Input for this task
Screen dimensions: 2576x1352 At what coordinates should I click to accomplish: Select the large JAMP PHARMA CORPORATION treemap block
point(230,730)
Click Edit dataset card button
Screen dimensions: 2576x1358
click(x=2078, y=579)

Problem description
Change "treemap block" to "treemap tile" in the rows above, leaving everything else as it is.

Full answer
Screen dimensions: 2576x1352 At what coordinates should I click to accomplish: Select the large JAMP PHARMA CORPORATION treemap tile
point(230,730)
Click Edit dataset card button
Screen dimensions: 2576x1358
click(x=2078, y=579)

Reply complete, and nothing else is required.